Anadolu’daki kulüplerin herhangi bir sahip ya da taraftar katılım payı ile hayatını sürdürmesi İstanbul takımlarına göre nispeten zordur. Şahsi kanaatim, yerel otorite ve sivil toplum kuruluşlarının şehrin potansiyeline göre altyapısını, tesisini, kalıcı gelir kaynaklarını ve profesyonellerin elinde kurumsal yönetimini oluşturdukları şehir kulüplerini rayına oturtup, kendine münhasır bir futbol felsefesi çerçevesinde kendi ayakları üzerinde, şirketler gibi yürümelerini sağlamaları ve yönetimlere devretmeleri en sağlıklısı olacaktır. Bunun A.Ş şeklinde olması da en sıhhatlisi olacaktır.
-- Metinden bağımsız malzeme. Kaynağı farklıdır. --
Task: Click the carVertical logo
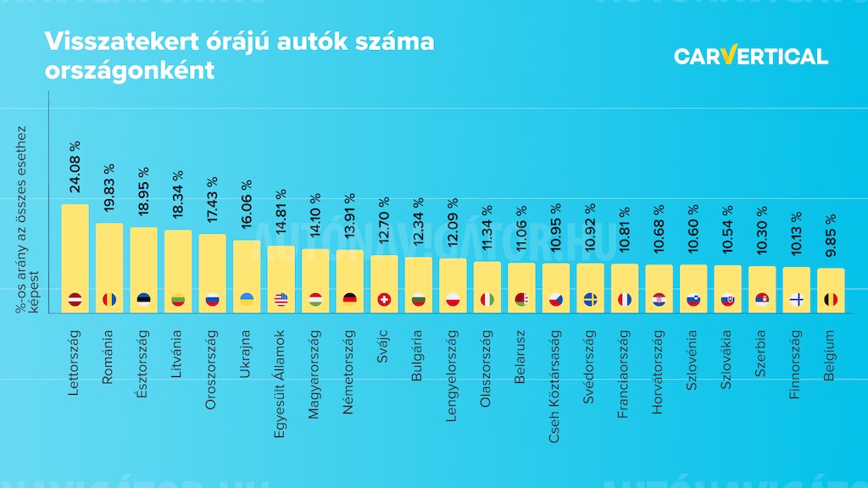(751, 56)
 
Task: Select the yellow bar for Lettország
(75, 254)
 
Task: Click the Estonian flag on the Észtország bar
(143, 299)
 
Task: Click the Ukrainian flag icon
(247, 299)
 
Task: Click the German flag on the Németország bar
(350, 299)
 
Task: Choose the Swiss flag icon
(384, 299)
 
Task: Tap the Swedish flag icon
(590, 299)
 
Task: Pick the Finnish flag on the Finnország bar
(797, 299)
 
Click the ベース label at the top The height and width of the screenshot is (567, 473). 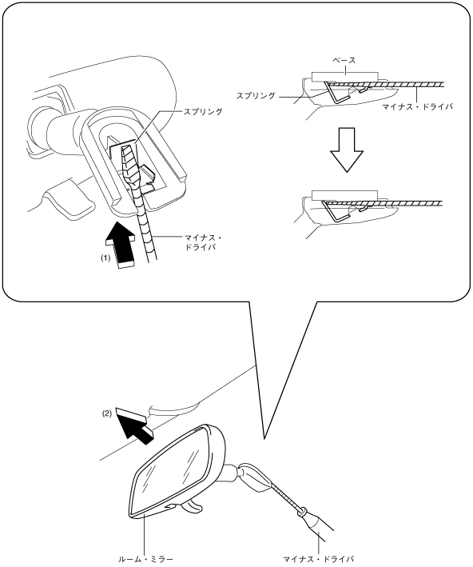click(344, 60)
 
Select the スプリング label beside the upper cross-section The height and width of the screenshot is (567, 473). click(256, 96)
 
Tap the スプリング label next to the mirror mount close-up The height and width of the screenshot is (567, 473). click(203, 111)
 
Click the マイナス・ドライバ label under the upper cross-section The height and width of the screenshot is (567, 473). click(417, 106)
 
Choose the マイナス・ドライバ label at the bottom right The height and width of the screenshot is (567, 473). click(318, 559)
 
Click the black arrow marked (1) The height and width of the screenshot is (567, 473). click(121, 246)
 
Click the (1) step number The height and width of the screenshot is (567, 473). click(105, 258)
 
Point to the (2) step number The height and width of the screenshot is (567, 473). click(106, 414)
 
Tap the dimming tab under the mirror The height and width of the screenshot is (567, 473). click(191, 506)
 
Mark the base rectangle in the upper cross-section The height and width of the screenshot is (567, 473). click(345, 77)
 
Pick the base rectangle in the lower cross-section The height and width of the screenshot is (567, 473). click(344, 195)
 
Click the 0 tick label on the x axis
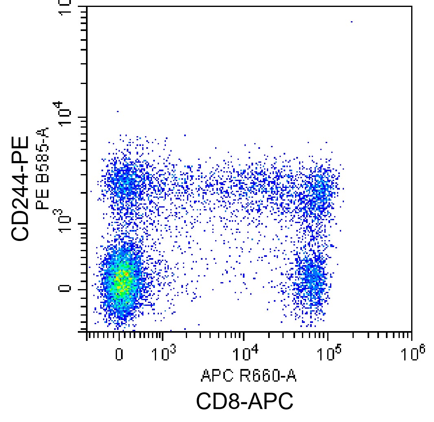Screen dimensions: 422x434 119,354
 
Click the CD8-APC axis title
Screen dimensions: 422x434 245,402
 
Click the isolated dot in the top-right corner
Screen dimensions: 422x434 351,22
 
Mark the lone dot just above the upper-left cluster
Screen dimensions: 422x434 118,111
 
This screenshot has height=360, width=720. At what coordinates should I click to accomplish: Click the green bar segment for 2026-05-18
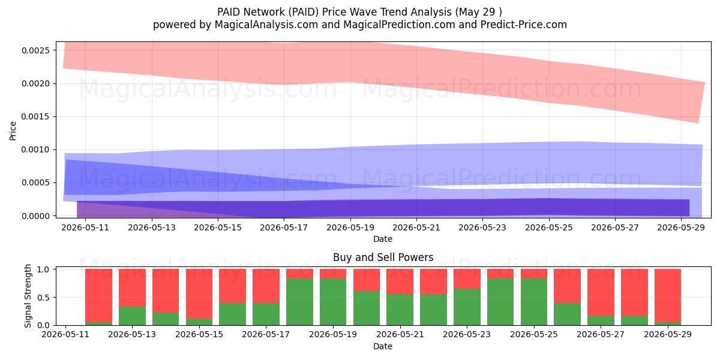[299, 302]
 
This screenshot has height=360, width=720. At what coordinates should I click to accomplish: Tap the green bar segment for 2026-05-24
[500, 302]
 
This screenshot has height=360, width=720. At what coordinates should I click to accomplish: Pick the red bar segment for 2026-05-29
[668, 295]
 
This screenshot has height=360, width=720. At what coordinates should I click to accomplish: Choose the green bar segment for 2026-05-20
[367, 308]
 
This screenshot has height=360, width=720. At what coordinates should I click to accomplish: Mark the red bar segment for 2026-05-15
[199, 294]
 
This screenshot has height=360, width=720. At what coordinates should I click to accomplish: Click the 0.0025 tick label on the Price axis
[35, 50]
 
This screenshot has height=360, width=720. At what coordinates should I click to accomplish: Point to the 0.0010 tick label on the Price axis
[35, 150]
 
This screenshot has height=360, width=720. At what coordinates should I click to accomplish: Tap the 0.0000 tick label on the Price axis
[35, 216]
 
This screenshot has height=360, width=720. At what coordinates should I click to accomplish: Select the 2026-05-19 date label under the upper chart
[350, 227]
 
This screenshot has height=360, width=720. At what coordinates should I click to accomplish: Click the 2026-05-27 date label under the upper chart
[615, 227]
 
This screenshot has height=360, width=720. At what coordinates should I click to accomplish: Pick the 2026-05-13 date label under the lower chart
[132, 334]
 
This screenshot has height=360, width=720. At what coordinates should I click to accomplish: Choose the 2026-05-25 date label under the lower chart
[534, 334]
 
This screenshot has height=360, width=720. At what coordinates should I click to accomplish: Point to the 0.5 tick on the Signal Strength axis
[44, 298]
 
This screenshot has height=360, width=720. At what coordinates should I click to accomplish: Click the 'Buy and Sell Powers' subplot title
[383, 257]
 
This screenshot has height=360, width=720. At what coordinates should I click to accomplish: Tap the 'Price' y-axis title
[13, 131]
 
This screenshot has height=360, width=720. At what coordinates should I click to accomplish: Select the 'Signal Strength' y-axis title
[28, 296]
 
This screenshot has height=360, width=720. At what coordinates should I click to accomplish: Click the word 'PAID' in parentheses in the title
[303, 12]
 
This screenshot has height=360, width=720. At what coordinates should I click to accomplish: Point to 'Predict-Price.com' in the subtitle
[524, 25]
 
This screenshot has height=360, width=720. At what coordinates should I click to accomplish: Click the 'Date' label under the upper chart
[383, 239]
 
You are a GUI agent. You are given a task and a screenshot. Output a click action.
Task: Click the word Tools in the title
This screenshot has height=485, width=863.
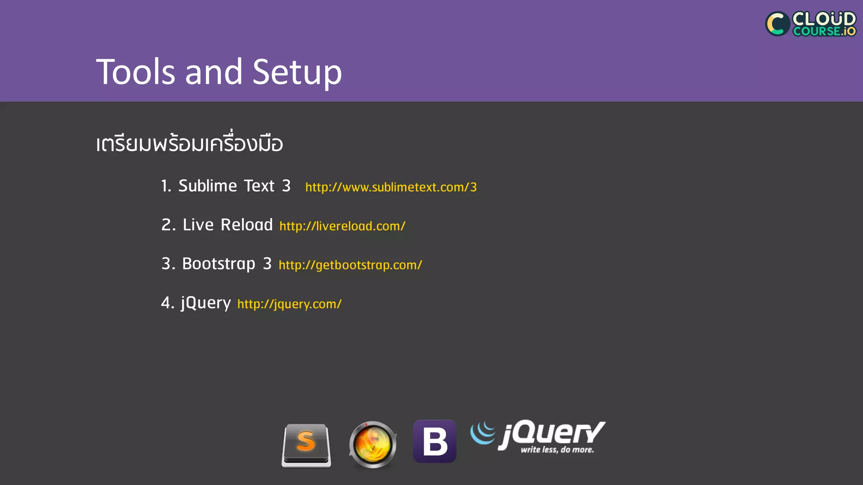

Başakşehir’in buna örnek teşkil etmesi ve öncü olması için o kadar güzel zemin var ama maalesef siyasetten, kapılar ardında yapılan pazarlıklardan bir türlü asli olması gereken işleri olan “spor”a konsantre olamıyorlar. Olan da ülkenin sporuna, gençlerine ve kaynaklarına oluyor.
Bir toplumda adalet mekanizması ile ilgili soru işaretleri oluşmaya başladığında, insanların beynini komplo teorileri kemirmeye başlar, bir kere kemirilmeye başlandı mı o beyin artık doğru yaptığını da yanlış algılamaya başlar. Ve algılar manipüle olursa da topluluğun altına dinamit konmuş gibi olur zira toplumun direksiyonunda insan, insanınkinde ise algıdır.
Bu kadar foto finish kokan bir sezonda adalet algımızı yitirmememiz dileğiyle zira mayıs ayında çok ihtiyacımız olacak aynı önceki mayıs aylarında olduğu gibi…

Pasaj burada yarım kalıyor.